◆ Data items

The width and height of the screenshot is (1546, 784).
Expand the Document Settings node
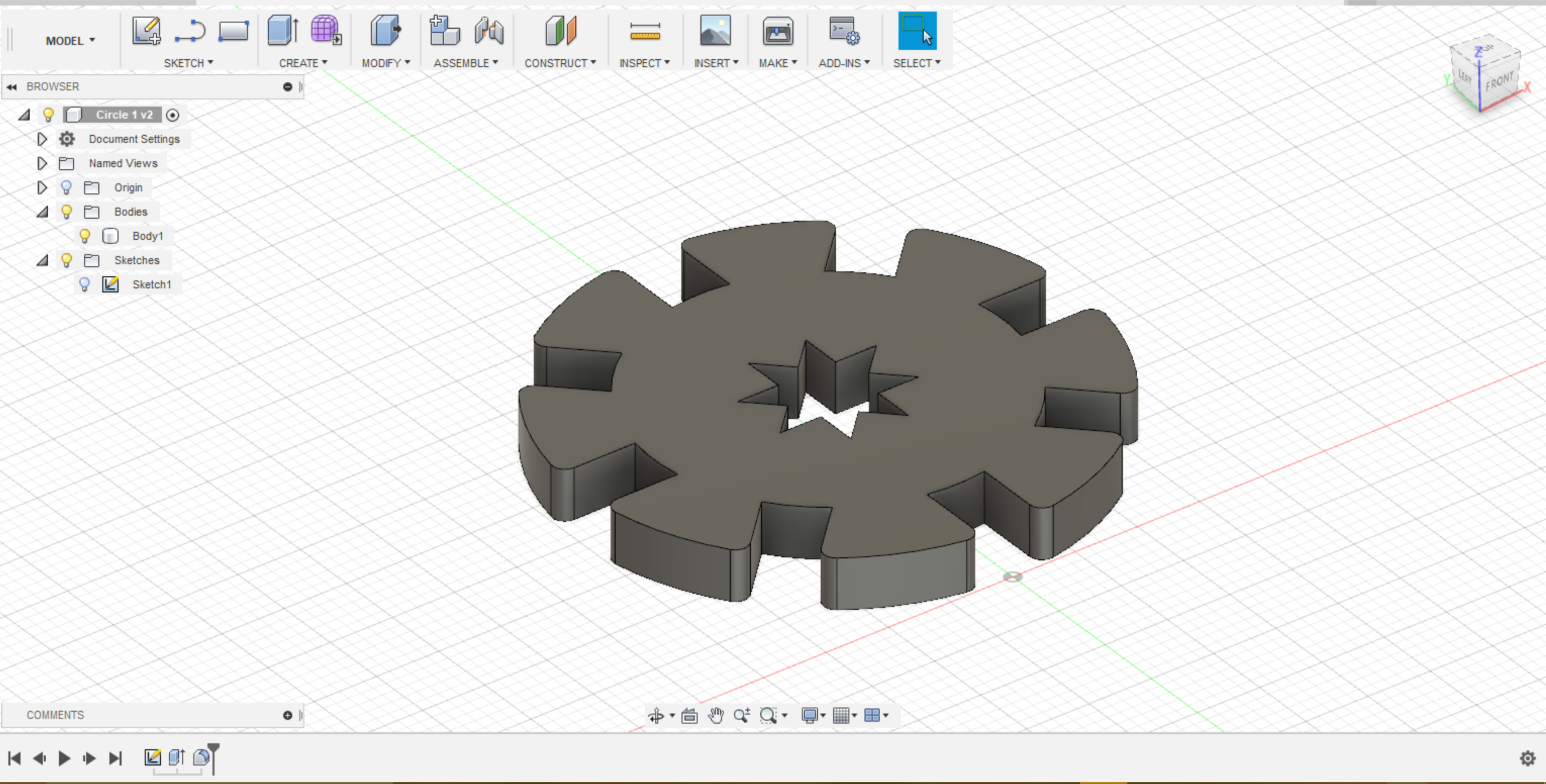click(41, 139)
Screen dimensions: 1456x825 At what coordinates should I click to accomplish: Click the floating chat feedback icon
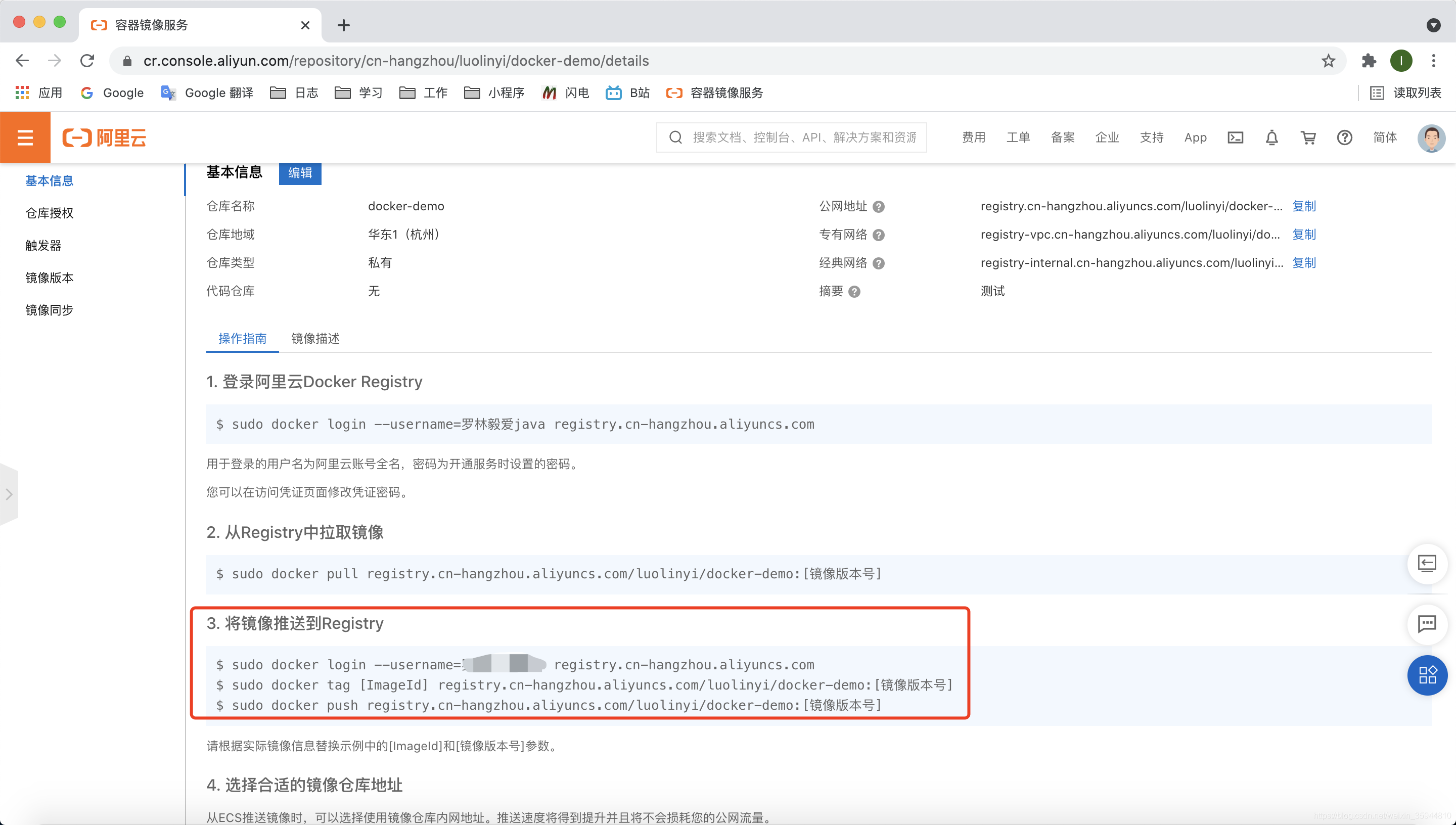click(1427, 624)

◆ Prompt
Word for word, return the records shown above without their pictures.

◆ Solution below
The width and height of the screenshot is (1546, 784).
Expand the Document Settings node
click(41, 139)
Screen dimensions: 1456x825 At what coordinates should I click to accomplish: Click the floating chat feedback icon
click(1427, 624)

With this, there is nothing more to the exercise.